Die achte und letzte Tafel der oberen Reihe zeigt links einen Bischof mit Mitra, Kasel und einem Krummstab. Seine rechte Hand ist zum Segen erhoben. Wegen des lokalen Bezugs kann hier sicher davon ausgegangen werden, dass es sich um eine Darstellung von St. Finnian handelt, der Clonard um 520 gründete. Rechts daneben ist ein Engel mit einem aufgeschlagenen Buch zu sehen.
Die Motive der mittleren und unteren Reihe
Da sich der obere Teil des Taufsteins nach unten hin verjüngt, haben die Tafeln der mittleren Reihe jeweils die Form eines Trapez. Auf den ersten drei Tafeln sind jeweils geflügelte Engel zu sehen, die ein Schild halten. Dabei wird jeweils nur der obere Teil der Figur gezeigt. Davon abweichend ist der Engel auf der vierten Tafel mit vollständigem, sich unten kräuselndem Gewand zu sehen. Die weiteren vier Tafeln zeigen Laubmotive, darunter Weinpflanzen auf der fünften und sechsten Tafel und Eichenzweige auf der siebenten und achten Tafel.

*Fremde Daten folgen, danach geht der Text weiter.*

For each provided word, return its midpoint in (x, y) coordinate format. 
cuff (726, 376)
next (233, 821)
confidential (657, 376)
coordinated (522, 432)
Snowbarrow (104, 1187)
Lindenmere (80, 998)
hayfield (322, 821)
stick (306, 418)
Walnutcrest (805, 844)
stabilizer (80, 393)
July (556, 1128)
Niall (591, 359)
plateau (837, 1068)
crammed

Wie bei der mittleren Reihe haben die unteren Tafeln ebenfalls die Form von Trapezen, wobei sie sich in diesem Falle nach unten verbreitern. Alle Tafeln sind mit konventionellen Laubmotiven dekoriert. Bei mehreren dieser Motive erstreckt sich ein Ast aus einer der beiden unteren Ecken diagonal zur Bildmitte hin, um sich dann dort in drei kleinere Ästchen zu teilen, die sich jeweils mit einem Blatt an ihren Enden den noch freien Ecken zuwenden.
Entstehung und Provenienz
Die Ausführung und die Wahl der Motive betten sich in das 15. oder 16. Jahrhundert ein, die in Irland in der Kunst noch gotisch geprägt war. Generell ist die irische Gotik weniger intellektuell, sondern volkstümlich und in der Gesellschaft integriert.[13] Die künstlerische Qualität der Bildhauerarbeiten an diesem Taufstein erreicht nicht das Niveau der in dieser Periode führenden Werkstätten wie der von O'Tunney.[14] Es lässt sich feststellen, dass es einige Fortschritte in der Kunstfertigkeit im Laufe der Arbeiten an diesem Taufstein gab. So wird etwa die Ansicht vertreten, dass die Szene mit der Taufe Jesu eher zu den früheren Arbeiten gehöre, da sie noch nicht so fein ausgearbeitet sei.[15]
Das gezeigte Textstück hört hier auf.